From his side Duke (i.e. count) William collected many soldiers in Holland, and on ships, these arrived in Zeeland to fight his mother. When these two forces met, there was fierce fighting, and many casualties on both sides. Many were drowned. In the end, the empress won. Duke William managed to escape and arrived back in Holland. This happened in 1351.

A credible, but vague description is in the medieval parchment recovered by Van den Bergh. After joining forces at Reimerswaal, Margaret and Louis attempted to do battle with Wolfert van Borselen. Part of Wolfert's army then deserted him, and Wolfert retreated. While on his way, Wolfert met Count William, and both went to Middelburg. Wolfert then became ill and died, and William went back to Holland. Margaret and Louis went to Zierikzee, where they met Walter de Manny and the English.

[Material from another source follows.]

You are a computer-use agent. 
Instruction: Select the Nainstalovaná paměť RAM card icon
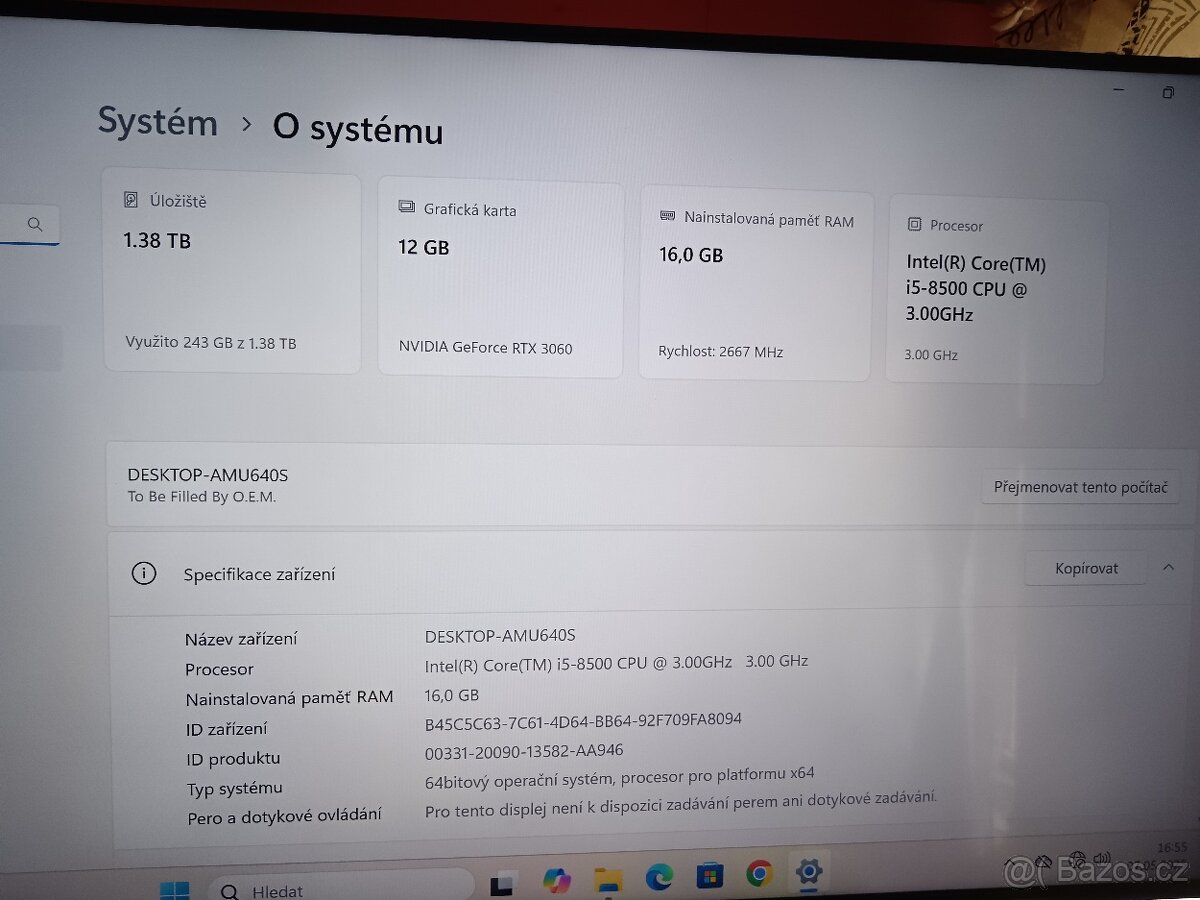[x=668, y=215]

=== Battle in Dutch historiography ===
The above was the prevailing version of events in the Dutch Historiography about the Battle of Veere. About 250 years after the above chronicle, the historian Wagenaar told the same story. In about 1812 the historian Van Wijn performed some research about the battle. The reason was that some doubted whether the Battle of Veere had actually taken place. The primary reason was that some writers did not mention the battle of Veere, but did mention the later Battle of Zwartewaal. Johannes de Beke's almost contemporary Chronicle of the County of Holland and Bishopric of Utrecht is one of these.

Van Wijn solved some doubts about the battle by pointing to two documents by Margaret. One of 24 June 1315 and one of 29 June 1351, respectively referring to a battle 'at Arnemuiden', and 'between Arnemuiden and Veere'. Van Wijn then continued about whether it would have been a land battle or a sea battle. He found that Johan Reygersberg called it a sea battle, and others a land battle. Van Wijn choose to believe Reygersberg, because he was a local historian, who might have seen unknown sources. Reygersberg stated that the fight was between Veere and Arnemuiden, near the Vingerling of Der Veere.

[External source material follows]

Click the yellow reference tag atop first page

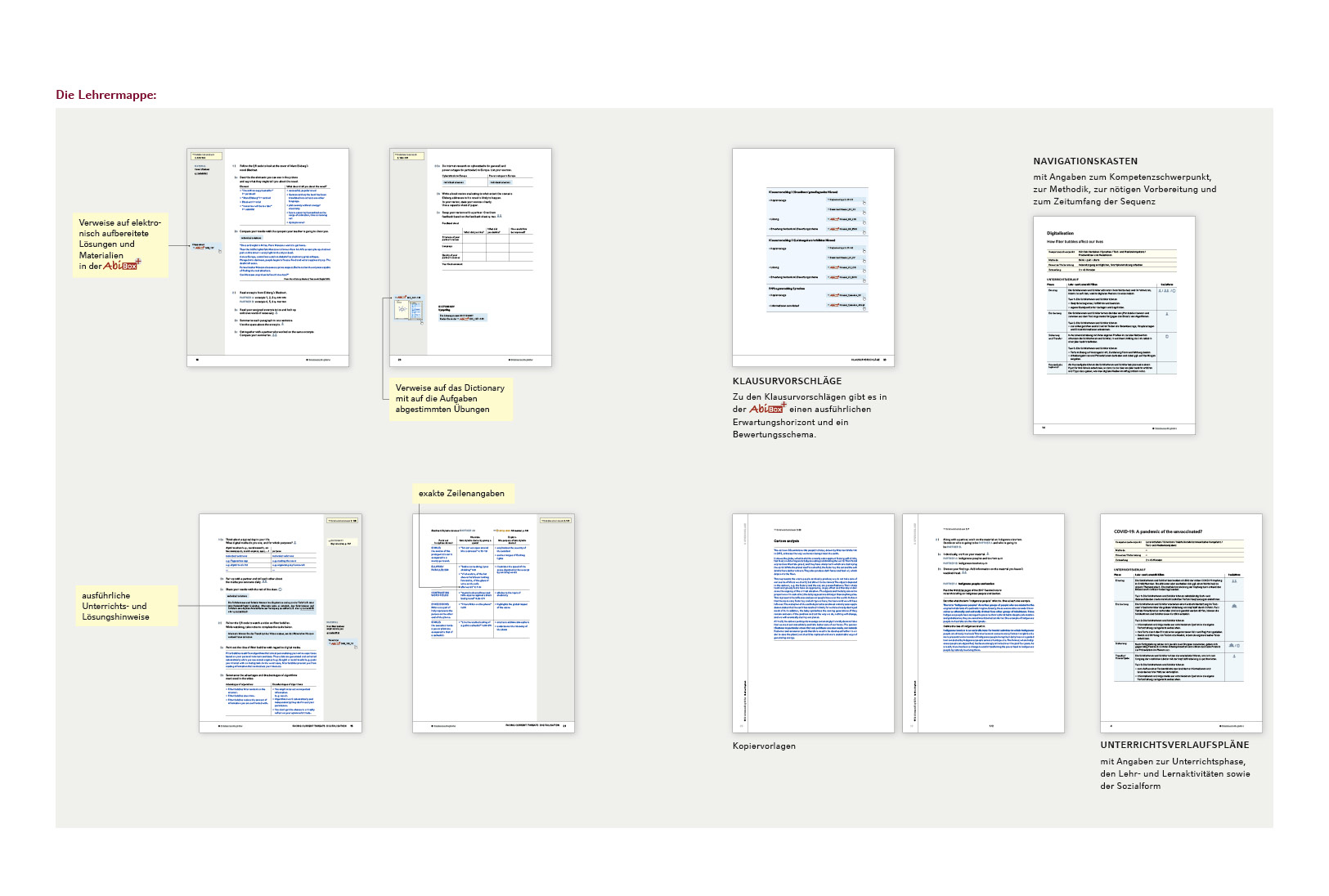click(205, 155)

In 1838 Laurens Philippe Charles van den Bergh started an investigation of the archives in Lille, France. This led to the discovery of the parchment written in Medieval French labeled No. XCVII. Verhaal van den oorsprong der Hoeksche en Kabeljauwsche twisten. It seems a contemporary account written by somebody who also knew to write Dutch and was close to Margaret. It might have been made for informing the English mediators.

=== Date of the battle ===
Van Wijn also investigated the date of the battle. He put it at between 26 and 30 May 1351.

== Results ==
The same late June documents that refer to the battle also refer to some people from Domburg having to serve against Margaret's enemies in Middelburg. Blok states that the result of the battle was that Middelburg and the whole of Zeeland came under Margaret's authority.

The unknown author of Van den Bergh states that after the battle, Margaret and Louis went to Zierikzee. This seems strange, but without siege equipment they could do little against Middelburg. Afterwards they sent Walther de Manny, d'Enghien and Estievene Mauleon to Middelburg to summon the city to submit. However, these emissaries had to run for their lives, because the furious commoners only wanted to acknowledge Count William.

Margaret's victory at Veere therefore seems rather limited. However, she did prevent Count William from taking control of the whole of Walcheren, which would have seriously threatened her position at Zierikzee. She also gained some allies, notably the lords of Heenvliet on the south bank of the Meuse.

Meanwhile the battle did not prevent the fall of several castles in Holland to William. He even started and completed the Siege of Polanen Castle in June. The defeat probably did interrupt or stall the siege of Brederode Castle. William now had to focus on rebuilding a fleet and army, and was probably prevented from starting major sieges.

Margaret had gained a tactical victory. However, in essence she still had to act quickly if she wanted to save her remaining Hook allies in Holland. This led to her attempt at invasion by the Meuse, leading to her defeat in the Battle of Zwartewaal.